Dose Escalation: Cohort B0: GDC-9545 + Palbociclib
GDC-9545 will be administered to postmenopausal participants, at a dose lower than the MTD or MAD determined in single-agent dose escalation, in combination with the label-recommended dose of palbociclib.
GDC-9545
GDC-9545 will be administered orally, once daily, on Days 1-28 of each 28-day cycle, until disease progression, unacceptable toxicity, withdrawal of consent, or study termination.
Palbociclib
Palbociclib will be administered orally, once daily, at the label-recommended dose of 125 mg on Days 1-21 of each 28-day cycle, until disease progression, unacceptable toxicity, withdrawal of consent, or study termination.
Dose Expansion: Cohort A1: GDC-9545 Dose 1
GDC-9545 will be administered to postmenopausal participants as a single-agent at a dose that is less than or equal to the MTD/MAD (Dose 1).
GDC-9545
GDC-9545 will be administered orally, once daily, on Days 1-28 of each 28-day cycle, until disease progression, unacceptable toxicity, withdrawal of consent, or study termination.
Dose Expansion: Cohort A2: GDC-9545 Dose 1 + LHRH
GDC-9545 will be administered to pre- or perimenopausal participants at a dose that is less than or equal to the MTD/MAD (Dose 1) in combination with an approved LHRH agonist.
GDC-9545
GDC-9545 will be administered orally, once daily, on Days 1-28 of each 28-day cycle, until disease progression, unacceptable toxicity, withdrawal of consent, or study termination.
LHRH Agonist
The LHRH agonist (leuprolide acetate, goserelin acetate, or triptorelin pamoate) will be administered by injection once every 4 weeks on Day 1 of each 28-day cycle, according to the label. The investigator will choose the appropriate LHRH agonist approved for use in breast cancer.

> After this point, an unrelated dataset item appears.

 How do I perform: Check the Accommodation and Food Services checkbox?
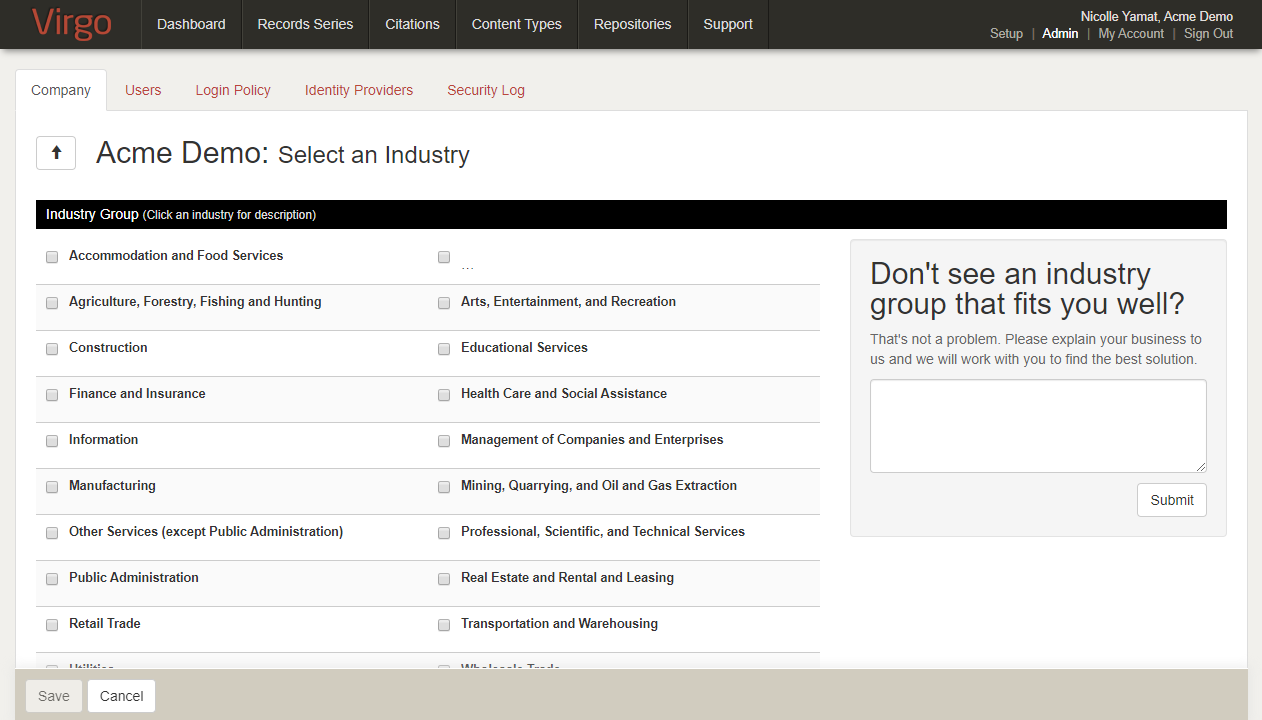point(52,257)
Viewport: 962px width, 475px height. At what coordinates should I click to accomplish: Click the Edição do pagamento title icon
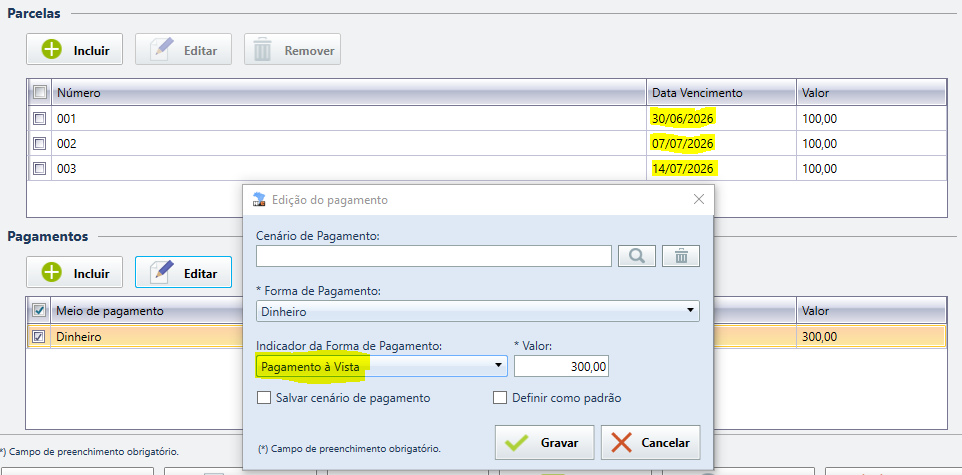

Dose Expansion: Cohort A3: GDC-9545 Dose 2
GDC-9545 will be administered to postmenopausal participants as a single-agent at a dose that is less than or equal to the MTD/MAD (Dose 2).
GDC-9545
GDC-9545 will be administered orally, once daily, on Days 1-28 of each 28-day cycle, until disease progression, unacceptable toxicity, withdrawal of consent, or study termination.
Dose Expansion: Cohort A4: GDC-9545 Dose 2 + LHRH
GDC-9545 will be administered to pre- or perimenopausal participants at a dose that is less than or equal to the MTD/MAD (Dose 2) in combination with an LHRH agonist.
GDC-9545
GDC-9545 will be administered orally, once daily, on Days 1-28 of each 28-day cycle, until disease progression, unacceptable toxicity, withdrawal of consent, or study termination.
LHRH Agonist
The LHRH agonist (leuprolide acetate, goserelin acetate, or triptorelin pamoate) will be administered by injection once every 4 weeks on Day 1 of each 28-day cycle, according to the label. The investigator will choose the appropriate LHRH agonist approved for use in breast cancer.
Dose Expansion: Cohort A5: GDC-9545 Dose 3
GDC-9545 will be administered to postmenopausal participants as a single-agent at a dose that is less than or equal to the MTD/MAD (Dose 3).
GDC-9545
GDC-9545 will be administered orally, once daily, on Days 1-28 of each 28-day cycle, until disease progression, unacceptable toxicity, withdrawal of consent, or study termination.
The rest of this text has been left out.